Ahead of ‘FinTech, AI and online justice: what technology means for the next generation of lawyers’, Legal Cheek Careers meets Ben Robinson, the City, University of London law graduate heading up operations at Start-Ed
As City, University of London’s ground-breaking Start-Ed project moves into its fifth year, Legal Cheek Careers caught up with the law graduate who has been managing its operations since 2014 to hear about what it has achieved and what plans it has for the future.
Legal Cheek Careers: How did Start-Ed start?
Ben Robinson: It was co-founded by Professor David Collins and Eric Klotz in 2012. There were two gaps. One was the high demand for legal advice among start-up companies around the Silicon Roundabout area in London with little money to pay for it. The other was a feeling that the academic side of law was too divorced from the practical. So David and Eric launched Start-Ed as a way to help solve those problems.
How big has it grown?
BR: Each term we receive 100-200 applications to join Start-Ed. There are approximately 75 available places. They come from every law course offered by City, including the LLB, LLMs, the LPC and the BPTC. We are continuously looking for ways to widen participation and create new opportunities. For example, we have been working with the UK Intellectual Property Office on the Start-Ed Student Accelerator Programme. Through this programme, we have provided paid internships to law students to work with some of our start-up clients. We are looking to get involved in similar partnerships in the future.
What does a typical clinic appointment involve?
BR: Each student is partnered with a lawyer — we work with Blake Morgan, Kennedys and DAC Beachcroft, while we also have a number of clinic advisor alumni who now work for the large City firms and often return to sit in on a session. The student helps identify the wider problem and advises on more of the front-end structural stuff, such as the different type of company structures. The solicitor then provides the actual legal advice, which most often relates to contract law or IP and patents.
Do you have any clients that have gone on to make it big?
BR: One of our biggest success stories is the Powergoat Popcord, a USB charger for phones created by students on one of City’s design masters courses. It has proved very popular and is now stocked by John Lewis. The founders worked with Start-Ed all the way through and it is great to see them doing so well.
We also have some other clients at more advanced stages, and have advised on venture capital contracts. Many more of our clients are working to get their businesses off the ground.
What do law students get out of it?
BR: It’s quite common for students to come out of their first session and say they learnt more from that than an entire year of contract law! Putting the law into practice connects the dots between what the textbooks are trying to teach you and helps develop that nebulous and shifting concept of commercial awareness.

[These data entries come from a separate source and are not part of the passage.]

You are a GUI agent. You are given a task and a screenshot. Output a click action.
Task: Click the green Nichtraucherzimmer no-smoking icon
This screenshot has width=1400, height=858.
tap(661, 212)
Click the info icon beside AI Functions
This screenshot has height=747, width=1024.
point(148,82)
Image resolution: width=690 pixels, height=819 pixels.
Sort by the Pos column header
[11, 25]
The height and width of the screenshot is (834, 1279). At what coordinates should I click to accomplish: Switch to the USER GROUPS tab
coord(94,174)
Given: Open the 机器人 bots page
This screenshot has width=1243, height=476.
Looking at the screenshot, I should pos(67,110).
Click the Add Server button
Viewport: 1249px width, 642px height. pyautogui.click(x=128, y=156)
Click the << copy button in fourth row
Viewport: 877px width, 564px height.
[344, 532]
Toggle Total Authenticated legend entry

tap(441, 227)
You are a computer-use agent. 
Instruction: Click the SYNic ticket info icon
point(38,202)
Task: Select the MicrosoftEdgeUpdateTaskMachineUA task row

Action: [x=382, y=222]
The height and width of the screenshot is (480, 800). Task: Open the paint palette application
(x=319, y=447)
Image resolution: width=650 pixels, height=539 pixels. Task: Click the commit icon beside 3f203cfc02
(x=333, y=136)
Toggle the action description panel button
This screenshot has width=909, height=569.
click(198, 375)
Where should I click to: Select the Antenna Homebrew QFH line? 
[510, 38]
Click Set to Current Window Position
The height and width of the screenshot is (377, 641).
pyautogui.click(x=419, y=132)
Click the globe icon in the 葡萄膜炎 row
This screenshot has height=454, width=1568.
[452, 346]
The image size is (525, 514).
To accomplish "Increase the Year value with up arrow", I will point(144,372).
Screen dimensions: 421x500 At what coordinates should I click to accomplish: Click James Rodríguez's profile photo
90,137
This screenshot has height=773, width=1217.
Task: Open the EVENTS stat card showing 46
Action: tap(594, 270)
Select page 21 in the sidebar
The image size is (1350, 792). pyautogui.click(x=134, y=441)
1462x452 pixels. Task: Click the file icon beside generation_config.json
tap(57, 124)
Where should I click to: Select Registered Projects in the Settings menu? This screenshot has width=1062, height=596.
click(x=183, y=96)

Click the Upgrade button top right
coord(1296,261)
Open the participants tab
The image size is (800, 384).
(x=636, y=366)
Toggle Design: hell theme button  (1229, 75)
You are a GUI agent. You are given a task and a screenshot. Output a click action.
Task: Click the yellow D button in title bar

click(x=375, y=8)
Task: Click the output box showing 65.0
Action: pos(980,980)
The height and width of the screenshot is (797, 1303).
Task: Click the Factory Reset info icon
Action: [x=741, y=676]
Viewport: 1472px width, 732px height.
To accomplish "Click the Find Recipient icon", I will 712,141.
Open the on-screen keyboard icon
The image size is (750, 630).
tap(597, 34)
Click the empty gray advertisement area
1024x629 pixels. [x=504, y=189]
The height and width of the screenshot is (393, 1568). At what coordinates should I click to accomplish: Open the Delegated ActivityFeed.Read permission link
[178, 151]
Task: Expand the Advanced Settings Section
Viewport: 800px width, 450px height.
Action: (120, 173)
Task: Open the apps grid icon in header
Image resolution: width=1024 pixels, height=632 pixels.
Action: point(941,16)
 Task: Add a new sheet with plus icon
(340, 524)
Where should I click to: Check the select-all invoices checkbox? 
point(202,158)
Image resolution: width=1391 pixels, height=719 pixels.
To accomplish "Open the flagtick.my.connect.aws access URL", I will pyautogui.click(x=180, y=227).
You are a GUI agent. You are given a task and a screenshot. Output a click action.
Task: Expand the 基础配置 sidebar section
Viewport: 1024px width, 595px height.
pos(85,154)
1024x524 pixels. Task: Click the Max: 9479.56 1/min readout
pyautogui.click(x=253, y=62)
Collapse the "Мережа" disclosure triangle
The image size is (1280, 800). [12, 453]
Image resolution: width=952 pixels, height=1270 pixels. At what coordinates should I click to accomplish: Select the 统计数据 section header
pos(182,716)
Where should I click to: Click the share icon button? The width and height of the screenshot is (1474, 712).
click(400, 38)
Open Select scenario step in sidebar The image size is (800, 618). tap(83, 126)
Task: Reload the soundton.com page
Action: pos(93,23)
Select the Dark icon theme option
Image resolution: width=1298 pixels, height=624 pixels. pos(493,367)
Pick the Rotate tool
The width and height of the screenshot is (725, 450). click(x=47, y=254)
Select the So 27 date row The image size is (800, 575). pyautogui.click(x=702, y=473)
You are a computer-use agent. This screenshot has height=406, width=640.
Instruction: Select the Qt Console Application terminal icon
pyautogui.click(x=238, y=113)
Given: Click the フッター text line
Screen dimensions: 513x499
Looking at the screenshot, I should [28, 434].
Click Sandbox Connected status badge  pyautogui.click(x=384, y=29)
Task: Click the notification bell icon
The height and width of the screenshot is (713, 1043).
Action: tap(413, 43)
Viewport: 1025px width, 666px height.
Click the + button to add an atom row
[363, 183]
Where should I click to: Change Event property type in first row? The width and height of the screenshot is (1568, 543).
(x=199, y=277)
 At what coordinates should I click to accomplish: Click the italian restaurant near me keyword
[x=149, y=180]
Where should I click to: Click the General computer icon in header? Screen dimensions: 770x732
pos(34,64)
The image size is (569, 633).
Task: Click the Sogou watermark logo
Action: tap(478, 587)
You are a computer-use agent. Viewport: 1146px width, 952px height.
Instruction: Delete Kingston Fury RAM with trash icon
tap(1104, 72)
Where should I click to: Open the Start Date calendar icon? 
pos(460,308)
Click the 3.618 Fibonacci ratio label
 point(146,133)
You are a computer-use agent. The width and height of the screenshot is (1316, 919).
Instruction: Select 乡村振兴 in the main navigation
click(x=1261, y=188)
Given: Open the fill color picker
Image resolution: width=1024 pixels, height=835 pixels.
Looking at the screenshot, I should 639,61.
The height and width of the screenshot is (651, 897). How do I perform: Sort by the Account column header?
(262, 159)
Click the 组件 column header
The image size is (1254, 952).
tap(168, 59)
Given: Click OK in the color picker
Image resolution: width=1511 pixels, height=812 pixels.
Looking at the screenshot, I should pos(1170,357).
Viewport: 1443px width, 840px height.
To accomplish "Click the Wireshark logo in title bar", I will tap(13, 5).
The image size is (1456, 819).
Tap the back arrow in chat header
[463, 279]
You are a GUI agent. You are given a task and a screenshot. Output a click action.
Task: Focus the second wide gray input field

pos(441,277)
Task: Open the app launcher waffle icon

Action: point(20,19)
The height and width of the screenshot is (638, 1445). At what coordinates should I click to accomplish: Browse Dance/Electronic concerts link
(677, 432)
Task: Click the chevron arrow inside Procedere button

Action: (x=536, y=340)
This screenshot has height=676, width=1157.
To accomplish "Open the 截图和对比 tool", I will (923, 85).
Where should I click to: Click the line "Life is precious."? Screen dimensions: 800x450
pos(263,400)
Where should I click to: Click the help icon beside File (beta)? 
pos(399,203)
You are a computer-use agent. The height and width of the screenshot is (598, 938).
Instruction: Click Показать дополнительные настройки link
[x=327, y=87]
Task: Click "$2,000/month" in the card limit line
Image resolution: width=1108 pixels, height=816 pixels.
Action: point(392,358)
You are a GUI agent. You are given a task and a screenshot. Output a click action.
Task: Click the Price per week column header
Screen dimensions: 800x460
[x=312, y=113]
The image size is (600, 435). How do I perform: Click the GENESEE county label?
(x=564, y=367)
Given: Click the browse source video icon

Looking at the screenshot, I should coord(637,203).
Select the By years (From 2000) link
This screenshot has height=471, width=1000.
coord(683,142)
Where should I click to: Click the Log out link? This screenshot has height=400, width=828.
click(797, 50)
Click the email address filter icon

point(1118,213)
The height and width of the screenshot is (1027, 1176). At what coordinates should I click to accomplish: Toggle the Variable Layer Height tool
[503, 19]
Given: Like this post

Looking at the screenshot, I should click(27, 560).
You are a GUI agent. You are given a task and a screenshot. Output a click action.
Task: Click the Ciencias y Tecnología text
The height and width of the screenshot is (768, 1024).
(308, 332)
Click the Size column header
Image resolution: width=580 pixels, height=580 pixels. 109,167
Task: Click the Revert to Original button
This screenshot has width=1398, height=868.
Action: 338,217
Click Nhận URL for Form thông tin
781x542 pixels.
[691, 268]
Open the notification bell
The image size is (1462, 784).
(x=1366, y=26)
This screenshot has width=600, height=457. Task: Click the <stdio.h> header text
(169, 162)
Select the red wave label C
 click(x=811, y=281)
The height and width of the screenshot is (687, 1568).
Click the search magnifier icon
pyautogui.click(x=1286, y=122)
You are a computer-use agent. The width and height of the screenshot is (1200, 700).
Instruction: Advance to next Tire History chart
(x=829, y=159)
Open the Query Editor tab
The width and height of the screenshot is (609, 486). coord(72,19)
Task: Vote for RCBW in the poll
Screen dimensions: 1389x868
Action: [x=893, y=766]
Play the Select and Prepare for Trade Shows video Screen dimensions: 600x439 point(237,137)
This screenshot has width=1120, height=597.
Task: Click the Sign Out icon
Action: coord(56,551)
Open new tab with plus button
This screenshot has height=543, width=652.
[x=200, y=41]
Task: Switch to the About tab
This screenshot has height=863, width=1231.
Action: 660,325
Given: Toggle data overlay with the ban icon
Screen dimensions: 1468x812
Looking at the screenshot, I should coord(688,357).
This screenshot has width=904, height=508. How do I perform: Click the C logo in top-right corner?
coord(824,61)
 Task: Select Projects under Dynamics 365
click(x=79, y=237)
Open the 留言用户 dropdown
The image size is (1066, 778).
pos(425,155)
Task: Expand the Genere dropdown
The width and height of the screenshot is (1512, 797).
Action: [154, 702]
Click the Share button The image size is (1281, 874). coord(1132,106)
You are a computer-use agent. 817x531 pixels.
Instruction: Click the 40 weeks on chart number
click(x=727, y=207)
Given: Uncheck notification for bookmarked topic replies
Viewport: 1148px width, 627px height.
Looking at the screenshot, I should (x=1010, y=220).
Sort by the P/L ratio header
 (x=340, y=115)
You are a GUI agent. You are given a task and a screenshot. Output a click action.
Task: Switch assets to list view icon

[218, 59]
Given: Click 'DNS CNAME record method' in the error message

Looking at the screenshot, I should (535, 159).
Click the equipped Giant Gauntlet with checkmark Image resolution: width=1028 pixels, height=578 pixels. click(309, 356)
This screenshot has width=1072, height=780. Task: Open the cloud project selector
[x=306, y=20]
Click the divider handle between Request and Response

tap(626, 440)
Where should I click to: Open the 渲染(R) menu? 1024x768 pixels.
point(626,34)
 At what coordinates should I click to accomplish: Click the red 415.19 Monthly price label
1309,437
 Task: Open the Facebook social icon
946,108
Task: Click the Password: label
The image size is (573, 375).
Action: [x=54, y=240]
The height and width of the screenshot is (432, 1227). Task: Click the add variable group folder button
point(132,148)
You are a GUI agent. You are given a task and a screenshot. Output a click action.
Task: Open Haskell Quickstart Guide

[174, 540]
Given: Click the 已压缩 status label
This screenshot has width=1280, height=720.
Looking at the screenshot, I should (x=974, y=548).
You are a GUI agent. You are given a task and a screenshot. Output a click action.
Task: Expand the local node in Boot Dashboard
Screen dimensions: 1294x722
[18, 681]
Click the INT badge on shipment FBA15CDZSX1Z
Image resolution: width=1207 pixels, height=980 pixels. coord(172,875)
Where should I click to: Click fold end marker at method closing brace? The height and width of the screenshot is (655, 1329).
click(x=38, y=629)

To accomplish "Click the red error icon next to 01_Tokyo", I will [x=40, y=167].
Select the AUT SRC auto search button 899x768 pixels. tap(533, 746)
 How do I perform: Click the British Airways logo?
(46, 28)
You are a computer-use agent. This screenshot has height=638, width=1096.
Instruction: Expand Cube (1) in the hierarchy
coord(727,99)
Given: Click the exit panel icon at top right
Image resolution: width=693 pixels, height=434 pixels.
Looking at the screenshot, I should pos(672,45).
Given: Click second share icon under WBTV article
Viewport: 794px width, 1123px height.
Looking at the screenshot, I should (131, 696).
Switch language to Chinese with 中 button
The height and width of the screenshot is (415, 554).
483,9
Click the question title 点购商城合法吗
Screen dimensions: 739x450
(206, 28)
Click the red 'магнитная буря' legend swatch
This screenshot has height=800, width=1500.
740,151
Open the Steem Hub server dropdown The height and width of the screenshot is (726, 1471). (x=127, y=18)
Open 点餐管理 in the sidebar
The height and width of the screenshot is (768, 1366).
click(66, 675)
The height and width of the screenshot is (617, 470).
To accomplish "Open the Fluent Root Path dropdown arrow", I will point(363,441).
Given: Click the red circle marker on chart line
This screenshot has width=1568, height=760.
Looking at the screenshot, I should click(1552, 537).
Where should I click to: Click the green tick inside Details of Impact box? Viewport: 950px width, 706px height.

It’s also useful for law students in that it helps them confront the reality that there is a lot that they don’t know, and that there is no shame in holding off from providing an answer to a question which reaches beyond one’s level of competency. Knowing how much you don’t know is often as important as knowing all that you can.
What have you gained personally from your involvement and what are your future plans?
BR: I have increased my personal and professional networks and gained commercial awareness and knowledge of the digital “flat white economy” near Silicon (Old Street) Roundabout that I simply couldn’t have attained otherwise. David, Eric and I have now written a research article and I’ve launched a free housing legal clinic called Roof Over London — something I may never have considered or been competent for without Start-Ed.
At its heart, law is not about law students or lawyers. This profession is about service to clients and their objectives. More than anything else, I have gained a practical understanding of how legal folks at any level — lawyers, paralegals, law students — can use skills and knowledge to add value, help others accomplish their goals and change the world for the better.
I plan to continue teaching and building Start-Ed to help more clients and students. I am also an accredited mediator with a keen interest in Online Dispute Resolution (ODR) which has tremendous potential. I may well have formal legal practice in my future, but for the moment I’ve got enough interesting and important work to do with Start-Ed, teaching and voluntary initiatives to keep me around City University of London for a while yet.
Start-Ed‘s co-founder, Professor David Collins, will be speaking at ‘FinTech, AI and online justice: what technology means for the next generation of lawyers’ on Thursday 27 October.